Pronostic : fort probable. Avec l’effondrement du régime Al Assad qui ne devrait plus tarder, la contestation pourrait reprendre de plus belle en Jordanie et à Bahreïn. L’effet domino des révolutions arabes pourrait aussi raviver la contestation en Algérie et au Maroc.  

…Si le mouvement de protestation s’intensifie
En annonçant une large réforme constitutionnelle le 9 mars dernier, le roi a joué son joker. C’était une manière pour lui de rester maître de l’agenda politique et de mettre le facteur temps à son profit. Mais la partie n’arrive pas à sa fin. En montant au filet, le Makhzen a certes affaibli le mouvement de la rue, mais n’a pas éteint totalement sa flamme.

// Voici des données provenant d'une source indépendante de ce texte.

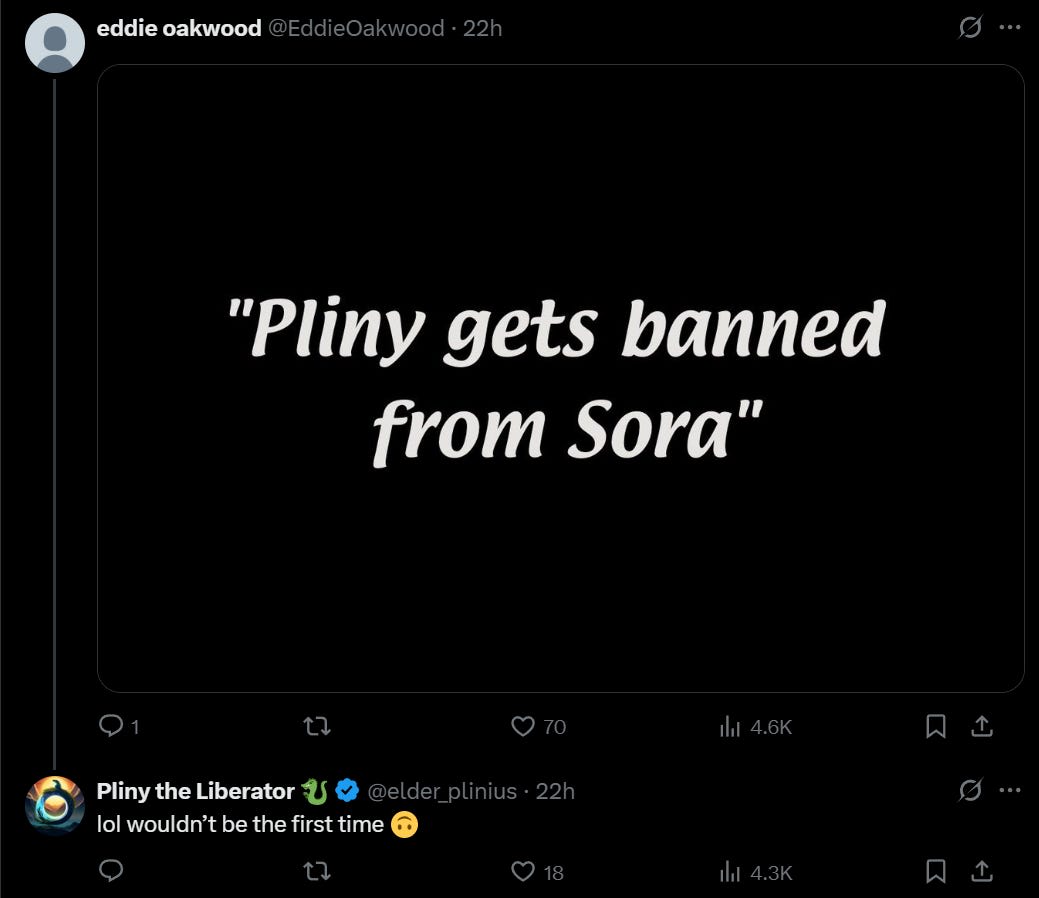Reply to eddie oakwood's post
1039x898 pixels.
pyautogui.click(x=111, y=727)
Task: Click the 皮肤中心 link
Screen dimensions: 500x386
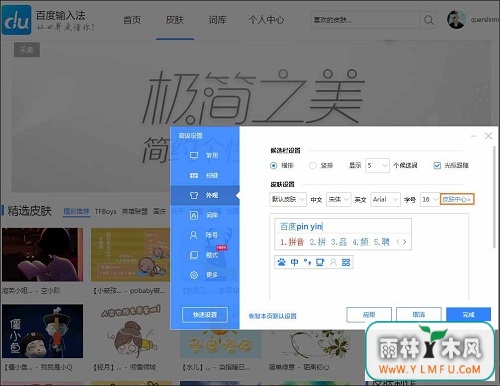Action: click(x=457, y=199)
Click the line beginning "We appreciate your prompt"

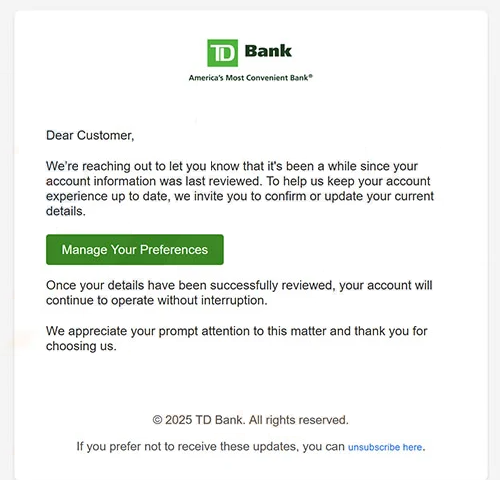click(237, 331)
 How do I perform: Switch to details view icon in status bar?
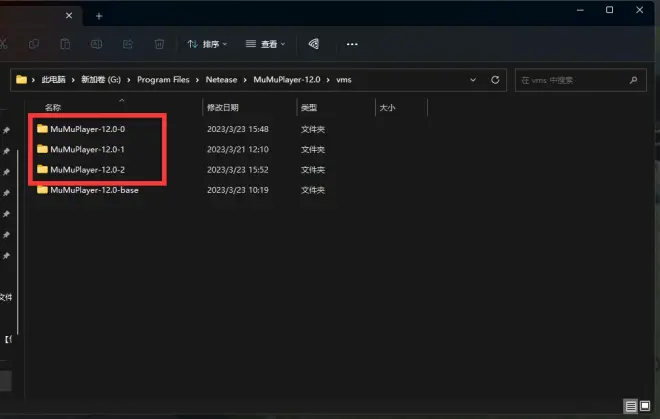pos(631,406)
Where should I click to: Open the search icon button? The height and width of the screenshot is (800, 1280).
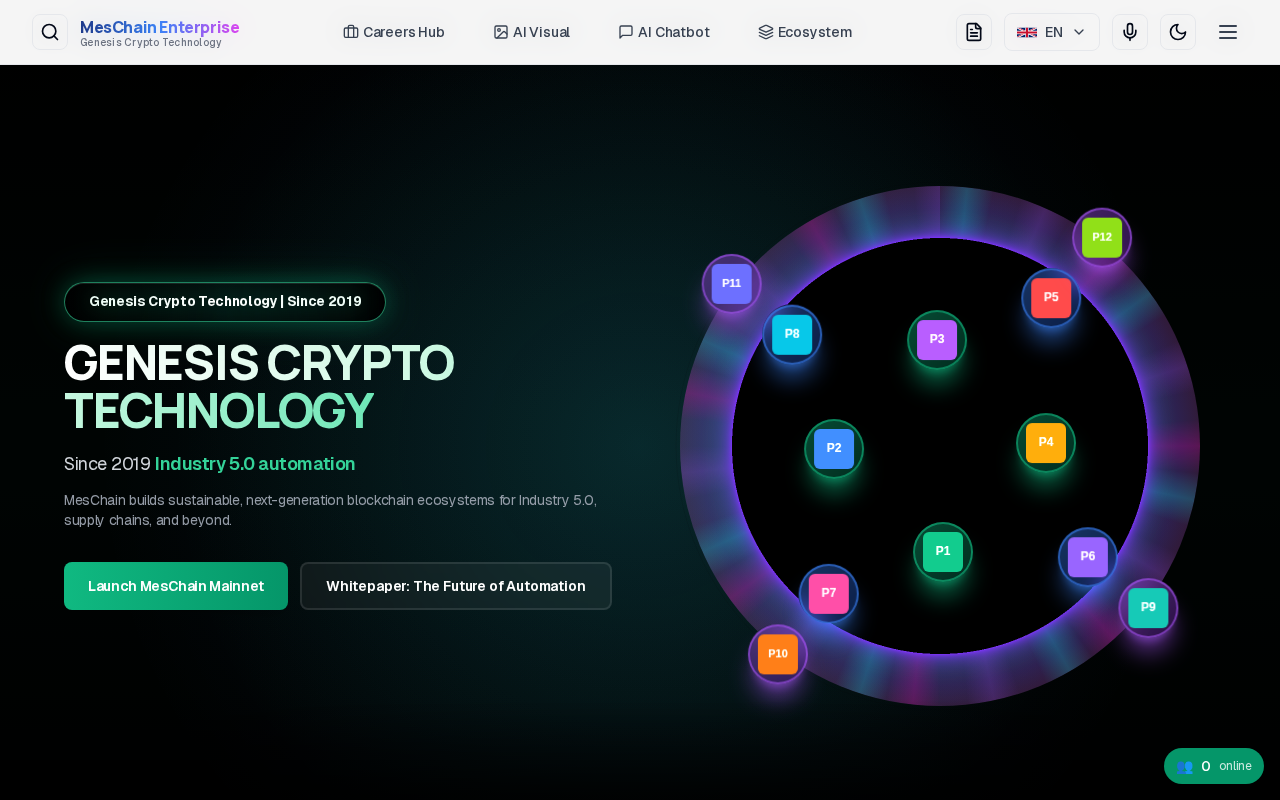50,32
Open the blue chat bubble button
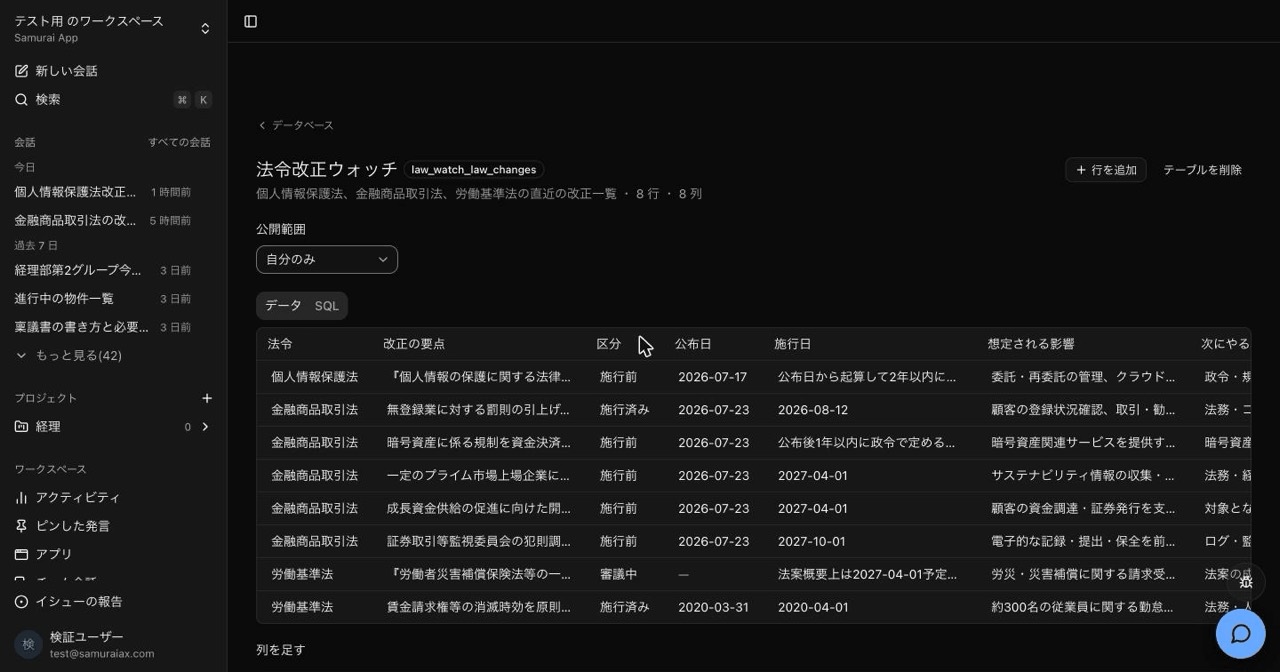Screen dimensions: 1280x672 click(x=1241, y=633)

Cette flamme qui a fait sortir des milliers de Marocains, toutes classes sociales confondues, en ce fameux dimanche du 20 février (et encore plus le 20 mars), pour revendiquer plus de dignité, plus de droits et plus de liberté. Et qui peut, au moindre faux pas de l’appareil d’Etat, ravager tout sur son passage. Ce risque, le Makhzen semble pourtant ne pas le prendre au sérieux. Depuis la dernière vague de libération des prisonniers politiques, il n’y a pas eu de signal positif de la part de l’Etat pour répondre aux revendications populaires. Les mouvements de protestations ont eu droit, au contraire, à la violence, à la répression et à la propagande… Mais ce n’est pas ce genre de pratiques qui risquent d’en finir avec la contestation. Dans les grandes villes comme dans le Maroc profond, le Pouvoir s’est souvent retrouvé face à une grogne populaire. Des révoltes qui peuvent devenir incontrôlables comme on a vu à Khouribga, à Safi ou encore récemment dans les environs de Khénifra. Et l’on n’est pas à l’abri de voir ces “rébellions” locales prendre un jour une dimension nationale. Une bavure policière restée impunie, une révélation d’un scandale de corruption ou d’abus de pouvoir, une décision impopulaire, une crise politique insurmontable… tout est susceptible de servir d’étincelle de nature à faire exploser une colère irréversible de la rue. Le Makhzen n’a donc plus droit à l’erreur.

Pronostic : probable. La situation reste tendue dans quasiment tout le royaume, des manifestations peuvent éclater n’importe quand, n’importe où et pour n’importe quelle raison. Et le risque qu’elles prennent une plus grande ampleur est toujours présent.